Daha önce kapatılması olası merhum Muhsin Yazıcıoğlu dosyasının ve Merhum Turgut Özal'ın ölümünün "Derinlemesine" araştırılması için DDK'yı görevlendiren Gül'ün, yirmi yıldır sadece Türkiye'de dindar kesimi sindirmek için kullanılan Madımak Olayları için de görevlendirmede bulunması çok ama çok önemli.
***
Gül'ün, Devlet Denetleme Kurulu'na talimat vermesine dikkat edilirse en büyük tepkiyi statükodan yana, kendini ulusalcı diye tanımlayan bazı kesimler tepki gösterdi. Öyle ki Ergenekon'un marjinal partisi bile alelacele bu talimatın "katilleri aklamak" amacıyla verildiğini öne sürdü.
Halbuki ortada, ne bir çalışma, ne bir bulgu ve belge, ne de itirafçılar filan var. Sadece bu konunun
"Derinlemesine" araştırılmasının, milletin kafasındaki soru işaretlerini gidermek amacıyla olsa bile toplumsal psikolojiye katkı yapacağını iyi bilen Cumhurbaşkanı'nın girişimi nedense bazı kesimleri rahatsız etti. Ve bu rahatsızlık sadece onlara yönelik şüpheleri artırır o kadar.

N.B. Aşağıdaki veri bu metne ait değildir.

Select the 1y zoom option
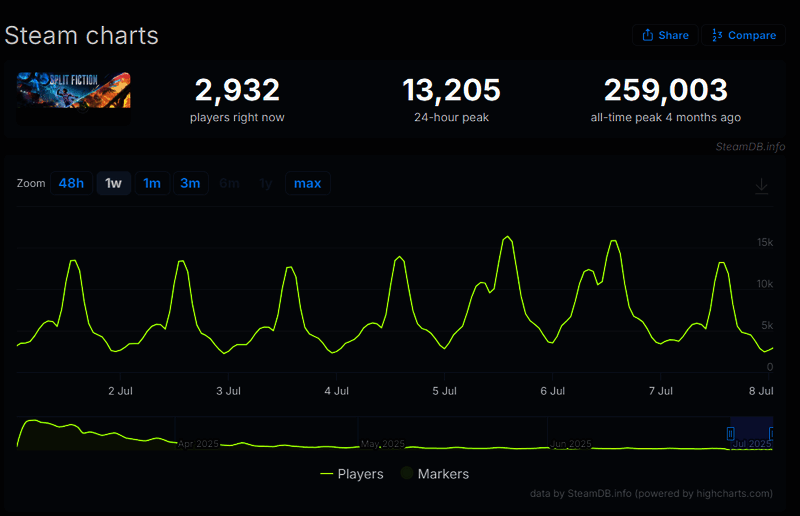tap(265, 183)
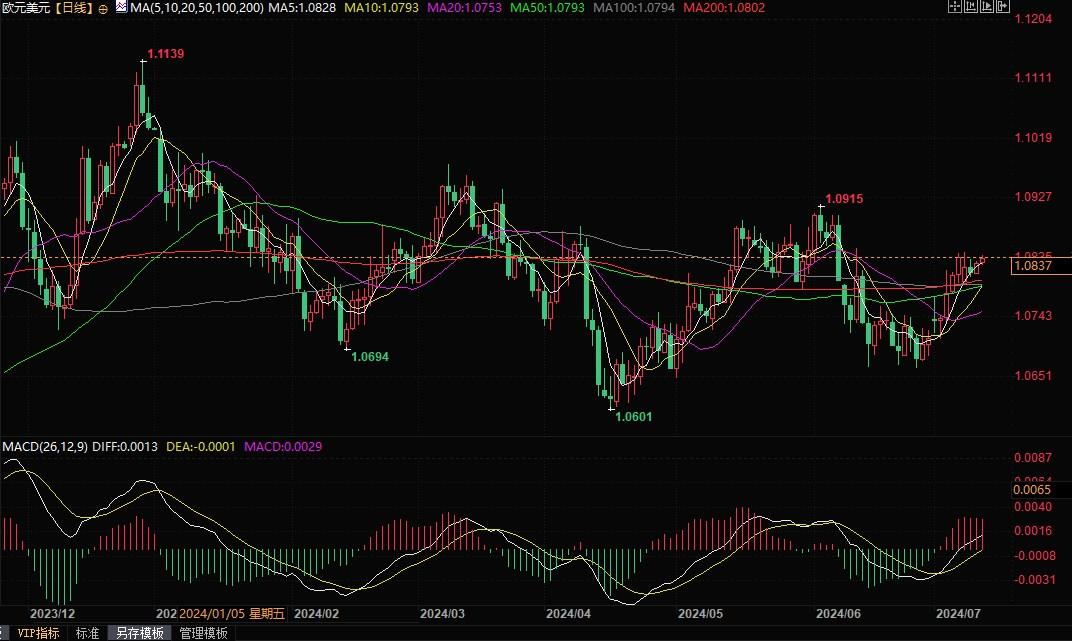Click the 0.0065 MACD axis value tag
Screen dimensions: 1072x641
[1030, 490]
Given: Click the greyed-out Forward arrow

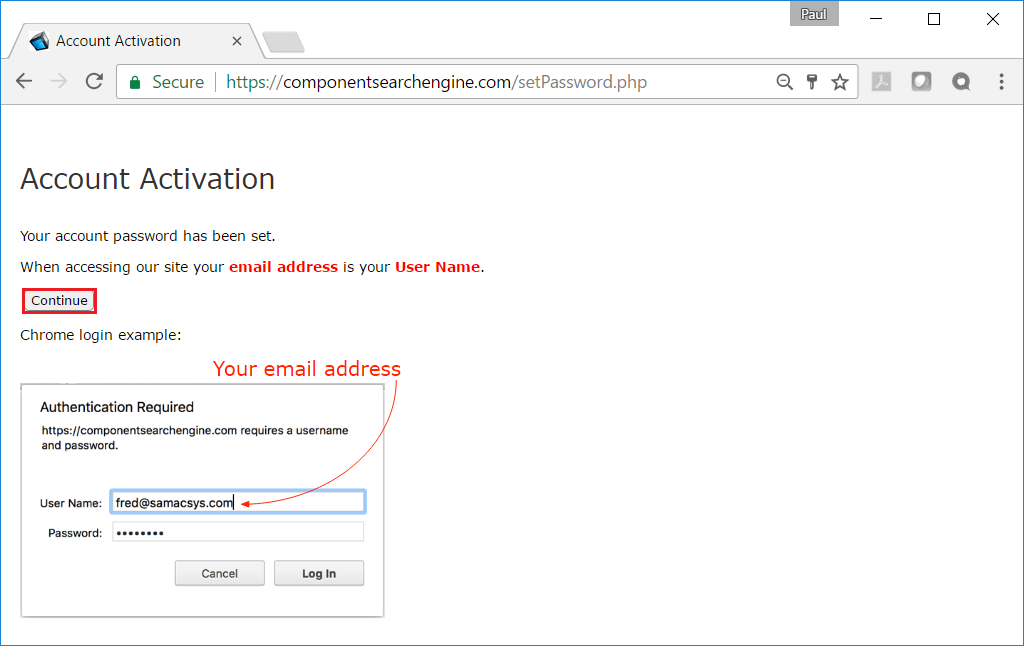Looking at the screenshot, I should point(59,82).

Ergenekon ve Balyoz gibi davalarda da benzer "Niyet okumalarla" gerçeğin ortaya çıkması için değil gerçekle yalanın bulanması-sulanması için propaganda yapan aynı güçlerin "Madımak olayları" için de pirelenmesi doğal. Sivas olayları gibi, Başbağlar katliamının ve Bitlis, Mumcu, Ersever gibi cinayetlerin de aydınlatılması gerekiyor.
***
Uğur Mumcu cinayeti de o dönemlerde neredeyse her 500 günde bir siyasi suikastla sarsılan Türkiye için önemli bir eşiktir. Mumcu'nun katillerinin "dinci" ve "İran'cı" olduğu ön kabulüyle yapılan dönemin soruşturmalarında olayla ilgisi dahi olmayan birçok insan içeri tıkılarak dosyanın kapatılması yoluna gidildi.
Türkiye'de sağ'ın da sol'un da adeta cinayetin ardından tahkim edilmeye başlandığını gördük. "Şeriata karşı laiklik yürüyüşleri" tertiplendi ve bu organizasyonların başını da sosyal demokratlık iddiasında bulunan CHP çekti. CHP, Mumcu cinayetinin ardından tamamen ulusalcı, statükocu, Kemalist ve Ortodoks laik reflekslere sahip marjinal bir partiye dönüştürüldü.
***
Son günlerde, terörle mücadelede güvenlik konseptinin değişmesinin, komutanların, erlerinin başında sahaya çıkmasının ve askerin korumasız karakollarda saldırı beklemek yerine önleyici tedbirler almasının, çok büyük başarı getirdiği yazılıp, çiziliyor.
Türkiye'nin yakın tarihindeki karanlık dönemlerle ilgili yapılan çalışmaları da böyle görmek lazım; Konsept değişikliği!
Artık Çankaya da, Hükümet de, devletin birçok kurumu da sahaya inip "derin"leri araştırma konusunda inisiyatif alıyor ve devlet terörle mücadelede olduğu gibi konsept değişikliğine gidiyor.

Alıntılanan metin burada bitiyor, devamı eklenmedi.